**YOUR INSTRUCTIONS**
From the top of the records below down to the line containing "Task: Click the インストール(I)", reproduce every line exactly.

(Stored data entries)
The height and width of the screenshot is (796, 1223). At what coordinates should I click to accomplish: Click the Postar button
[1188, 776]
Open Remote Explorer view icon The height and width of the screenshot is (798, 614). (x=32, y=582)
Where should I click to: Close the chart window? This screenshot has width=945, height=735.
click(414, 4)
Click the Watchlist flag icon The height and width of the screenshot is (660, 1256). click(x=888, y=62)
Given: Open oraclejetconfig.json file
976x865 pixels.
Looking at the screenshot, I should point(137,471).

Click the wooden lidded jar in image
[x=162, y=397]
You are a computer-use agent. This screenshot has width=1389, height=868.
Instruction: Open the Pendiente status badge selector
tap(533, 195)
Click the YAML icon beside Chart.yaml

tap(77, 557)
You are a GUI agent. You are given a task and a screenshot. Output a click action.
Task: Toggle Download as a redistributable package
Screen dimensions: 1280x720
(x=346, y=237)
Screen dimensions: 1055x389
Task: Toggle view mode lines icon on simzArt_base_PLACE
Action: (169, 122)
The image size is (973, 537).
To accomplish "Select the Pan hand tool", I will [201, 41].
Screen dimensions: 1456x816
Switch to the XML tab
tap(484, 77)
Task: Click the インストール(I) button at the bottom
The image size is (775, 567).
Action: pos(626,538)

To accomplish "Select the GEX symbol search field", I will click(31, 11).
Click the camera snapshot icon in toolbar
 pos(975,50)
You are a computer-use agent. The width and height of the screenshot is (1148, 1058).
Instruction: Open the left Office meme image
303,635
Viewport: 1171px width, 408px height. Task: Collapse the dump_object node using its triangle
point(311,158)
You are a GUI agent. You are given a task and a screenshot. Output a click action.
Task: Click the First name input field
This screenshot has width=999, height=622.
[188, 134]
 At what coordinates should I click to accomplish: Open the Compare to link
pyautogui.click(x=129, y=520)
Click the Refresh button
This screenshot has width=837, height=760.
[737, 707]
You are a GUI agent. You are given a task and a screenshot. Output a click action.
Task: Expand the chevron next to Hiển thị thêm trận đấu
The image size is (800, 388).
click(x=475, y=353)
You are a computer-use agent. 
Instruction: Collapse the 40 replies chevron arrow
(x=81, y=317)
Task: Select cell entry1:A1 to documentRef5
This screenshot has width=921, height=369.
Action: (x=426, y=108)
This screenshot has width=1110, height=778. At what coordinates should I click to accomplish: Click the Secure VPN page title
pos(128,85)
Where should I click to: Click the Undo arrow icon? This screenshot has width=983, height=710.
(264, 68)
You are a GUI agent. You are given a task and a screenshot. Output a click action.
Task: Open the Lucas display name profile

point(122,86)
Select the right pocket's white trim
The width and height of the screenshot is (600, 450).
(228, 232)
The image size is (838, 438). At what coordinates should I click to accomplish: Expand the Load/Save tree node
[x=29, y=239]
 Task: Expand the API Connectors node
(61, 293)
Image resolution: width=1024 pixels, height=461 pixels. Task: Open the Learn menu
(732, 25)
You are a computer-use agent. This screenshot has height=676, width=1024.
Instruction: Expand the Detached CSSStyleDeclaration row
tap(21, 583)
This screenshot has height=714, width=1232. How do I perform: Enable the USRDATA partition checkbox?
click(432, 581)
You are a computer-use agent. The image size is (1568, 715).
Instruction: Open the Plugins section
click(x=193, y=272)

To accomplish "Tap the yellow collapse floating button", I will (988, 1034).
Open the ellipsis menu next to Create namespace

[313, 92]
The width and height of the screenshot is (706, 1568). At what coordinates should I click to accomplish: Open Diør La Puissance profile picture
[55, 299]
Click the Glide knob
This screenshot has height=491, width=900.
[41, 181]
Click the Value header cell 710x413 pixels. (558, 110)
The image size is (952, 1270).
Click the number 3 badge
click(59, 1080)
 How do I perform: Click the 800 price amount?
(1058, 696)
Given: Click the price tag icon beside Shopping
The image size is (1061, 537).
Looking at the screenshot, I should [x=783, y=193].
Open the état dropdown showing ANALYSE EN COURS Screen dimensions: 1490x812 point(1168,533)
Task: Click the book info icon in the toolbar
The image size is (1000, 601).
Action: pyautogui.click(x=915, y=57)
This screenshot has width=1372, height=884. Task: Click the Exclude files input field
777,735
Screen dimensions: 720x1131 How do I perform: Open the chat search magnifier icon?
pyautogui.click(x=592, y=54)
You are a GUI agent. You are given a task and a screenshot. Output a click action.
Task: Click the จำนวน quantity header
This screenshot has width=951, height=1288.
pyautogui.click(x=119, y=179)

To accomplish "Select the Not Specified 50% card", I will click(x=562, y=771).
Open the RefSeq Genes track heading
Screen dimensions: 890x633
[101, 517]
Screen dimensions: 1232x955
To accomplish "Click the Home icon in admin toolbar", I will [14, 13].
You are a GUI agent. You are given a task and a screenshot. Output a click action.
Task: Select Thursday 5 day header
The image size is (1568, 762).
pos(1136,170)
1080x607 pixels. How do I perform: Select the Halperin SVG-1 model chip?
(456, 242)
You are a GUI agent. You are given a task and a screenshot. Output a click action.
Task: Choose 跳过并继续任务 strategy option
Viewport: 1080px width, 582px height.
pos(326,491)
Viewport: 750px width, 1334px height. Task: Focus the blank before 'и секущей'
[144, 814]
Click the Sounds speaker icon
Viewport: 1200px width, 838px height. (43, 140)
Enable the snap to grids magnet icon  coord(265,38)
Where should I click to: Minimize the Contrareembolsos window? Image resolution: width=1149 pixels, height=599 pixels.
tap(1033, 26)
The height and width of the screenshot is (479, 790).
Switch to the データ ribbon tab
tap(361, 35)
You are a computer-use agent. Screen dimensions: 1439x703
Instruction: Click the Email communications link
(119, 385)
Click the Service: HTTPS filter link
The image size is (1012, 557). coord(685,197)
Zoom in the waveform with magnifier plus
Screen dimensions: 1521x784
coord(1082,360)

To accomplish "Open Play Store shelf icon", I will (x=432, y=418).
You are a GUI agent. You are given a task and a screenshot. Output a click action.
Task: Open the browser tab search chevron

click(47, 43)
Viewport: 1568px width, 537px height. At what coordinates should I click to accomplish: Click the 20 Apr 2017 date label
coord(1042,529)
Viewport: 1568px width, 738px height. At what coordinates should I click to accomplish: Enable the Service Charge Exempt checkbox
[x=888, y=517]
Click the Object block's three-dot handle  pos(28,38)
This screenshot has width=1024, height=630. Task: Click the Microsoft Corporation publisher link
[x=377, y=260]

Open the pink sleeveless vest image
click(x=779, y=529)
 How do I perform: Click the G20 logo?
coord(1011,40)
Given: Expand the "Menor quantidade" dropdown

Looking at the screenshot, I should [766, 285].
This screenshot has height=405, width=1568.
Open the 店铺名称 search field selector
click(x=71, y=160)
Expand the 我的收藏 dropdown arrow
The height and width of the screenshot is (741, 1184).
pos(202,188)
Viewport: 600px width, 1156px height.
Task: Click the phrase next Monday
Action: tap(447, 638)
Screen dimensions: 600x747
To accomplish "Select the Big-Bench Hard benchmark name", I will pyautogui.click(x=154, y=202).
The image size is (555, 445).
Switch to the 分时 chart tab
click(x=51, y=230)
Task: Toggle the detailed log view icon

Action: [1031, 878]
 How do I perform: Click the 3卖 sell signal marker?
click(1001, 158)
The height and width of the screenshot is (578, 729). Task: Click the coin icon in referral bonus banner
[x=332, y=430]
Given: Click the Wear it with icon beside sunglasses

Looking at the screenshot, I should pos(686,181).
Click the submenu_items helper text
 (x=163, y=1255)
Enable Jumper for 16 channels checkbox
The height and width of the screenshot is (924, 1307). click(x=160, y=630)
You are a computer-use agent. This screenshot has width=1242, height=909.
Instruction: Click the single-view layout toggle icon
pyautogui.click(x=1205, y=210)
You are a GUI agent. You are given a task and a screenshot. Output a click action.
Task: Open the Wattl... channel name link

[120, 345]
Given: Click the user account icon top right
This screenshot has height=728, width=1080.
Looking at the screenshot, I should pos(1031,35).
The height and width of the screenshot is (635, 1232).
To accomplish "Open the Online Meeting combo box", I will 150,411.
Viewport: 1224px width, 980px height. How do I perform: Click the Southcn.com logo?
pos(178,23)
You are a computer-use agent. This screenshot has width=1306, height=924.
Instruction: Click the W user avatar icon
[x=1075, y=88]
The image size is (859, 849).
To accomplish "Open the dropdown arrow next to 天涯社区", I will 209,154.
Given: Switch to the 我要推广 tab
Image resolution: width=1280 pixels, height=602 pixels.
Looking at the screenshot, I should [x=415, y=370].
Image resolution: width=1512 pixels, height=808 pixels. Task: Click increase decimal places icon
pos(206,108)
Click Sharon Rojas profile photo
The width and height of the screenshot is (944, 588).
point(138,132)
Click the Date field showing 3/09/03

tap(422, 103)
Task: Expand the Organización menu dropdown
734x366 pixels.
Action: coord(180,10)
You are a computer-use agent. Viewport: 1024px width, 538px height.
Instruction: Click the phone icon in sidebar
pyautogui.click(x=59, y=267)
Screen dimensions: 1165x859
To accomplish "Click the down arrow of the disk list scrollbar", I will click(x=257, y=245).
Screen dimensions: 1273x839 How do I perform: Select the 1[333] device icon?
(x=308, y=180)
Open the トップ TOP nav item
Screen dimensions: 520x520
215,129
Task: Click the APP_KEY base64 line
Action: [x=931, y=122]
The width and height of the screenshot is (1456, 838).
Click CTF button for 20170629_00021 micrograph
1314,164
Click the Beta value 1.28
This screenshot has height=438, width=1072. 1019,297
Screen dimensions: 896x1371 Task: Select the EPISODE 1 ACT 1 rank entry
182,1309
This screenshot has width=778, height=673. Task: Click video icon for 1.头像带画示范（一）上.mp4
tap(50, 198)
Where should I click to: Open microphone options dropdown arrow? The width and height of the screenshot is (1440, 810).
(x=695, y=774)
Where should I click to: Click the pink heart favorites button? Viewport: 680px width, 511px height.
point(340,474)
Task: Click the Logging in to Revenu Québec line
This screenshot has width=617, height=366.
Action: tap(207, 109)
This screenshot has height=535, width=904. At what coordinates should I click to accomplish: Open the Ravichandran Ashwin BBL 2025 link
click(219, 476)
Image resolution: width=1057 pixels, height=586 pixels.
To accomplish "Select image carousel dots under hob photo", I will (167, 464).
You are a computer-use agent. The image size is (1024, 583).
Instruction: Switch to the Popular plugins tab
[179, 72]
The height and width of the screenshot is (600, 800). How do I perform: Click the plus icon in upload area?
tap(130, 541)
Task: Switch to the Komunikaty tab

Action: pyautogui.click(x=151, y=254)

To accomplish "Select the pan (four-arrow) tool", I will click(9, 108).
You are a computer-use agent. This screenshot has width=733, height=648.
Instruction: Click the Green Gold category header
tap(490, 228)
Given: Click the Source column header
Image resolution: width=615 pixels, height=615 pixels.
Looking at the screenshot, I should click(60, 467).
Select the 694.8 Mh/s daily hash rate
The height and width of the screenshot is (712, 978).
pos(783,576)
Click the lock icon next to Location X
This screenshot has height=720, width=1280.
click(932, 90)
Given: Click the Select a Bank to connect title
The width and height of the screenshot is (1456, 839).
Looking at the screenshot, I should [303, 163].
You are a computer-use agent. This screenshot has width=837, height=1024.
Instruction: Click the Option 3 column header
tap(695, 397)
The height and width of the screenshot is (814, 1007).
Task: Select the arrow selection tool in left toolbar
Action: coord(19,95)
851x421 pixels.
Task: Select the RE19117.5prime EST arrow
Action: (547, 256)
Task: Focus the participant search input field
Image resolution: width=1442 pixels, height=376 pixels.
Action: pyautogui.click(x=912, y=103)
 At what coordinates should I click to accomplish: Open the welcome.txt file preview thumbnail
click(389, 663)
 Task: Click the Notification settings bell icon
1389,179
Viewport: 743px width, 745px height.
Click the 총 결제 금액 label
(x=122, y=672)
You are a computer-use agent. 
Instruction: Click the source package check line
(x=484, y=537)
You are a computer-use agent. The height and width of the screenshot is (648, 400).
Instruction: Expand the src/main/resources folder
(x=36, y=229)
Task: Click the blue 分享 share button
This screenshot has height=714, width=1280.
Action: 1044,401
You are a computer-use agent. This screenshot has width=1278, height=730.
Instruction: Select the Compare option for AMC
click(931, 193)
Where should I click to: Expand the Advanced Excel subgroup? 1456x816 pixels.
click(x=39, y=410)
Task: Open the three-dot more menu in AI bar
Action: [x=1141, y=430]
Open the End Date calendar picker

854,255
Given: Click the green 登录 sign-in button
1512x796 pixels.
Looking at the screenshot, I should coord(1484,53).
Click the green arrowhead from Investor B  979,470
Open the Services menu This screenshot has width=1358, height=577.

**FINISHED TASK**
The height and width of the screenshot is (796, 1223). At what coordinates should I click to accomplish: Click the Postar button
[1188, 776]
Open Remote Explorer view icon The height and width of the screenshot is (798, 614). (x=32, y=582)
Where should I click to: Close the chart window? This screenshot has width=945, height=735.
click(414, 4)
Click the Watchlist flag icon The height and width of the screenshot is (660, 1256). click(x=888, y=62)
Given: Open oraclejetconfig.json file
976x865 pixels.
Looking at the screenshot, I should point(137,471).

Click the wooden lidded jar in image
[x=162, y=397]
You are a computer-use agent. This screenshot has width=1389, height=868.
Instruction: Open the Pendiente status badge selector
tap(533, 195)
Click the YAML icon beside Chart.yaml

tap(77, 557)
You are a GUI agent. You are given a task and a screenshot. Output a click action.
Task: Toggle Download as a redistributable package
Screen dimensions: 1280x720
(x=346, y=237)
Screen dimensions: 1055x389
Task: Toggle view mode lines icon on simzArt_base_PLACE
Action: (169, 122)
The image size is (973, 537).
To accomplish "Select the Pan hand tool", I will [201, 41].
Screen dimensions: 1456x816
Switch to the XML tab
tap(484, 77)
Task: Click the インストール(I) button at the bottom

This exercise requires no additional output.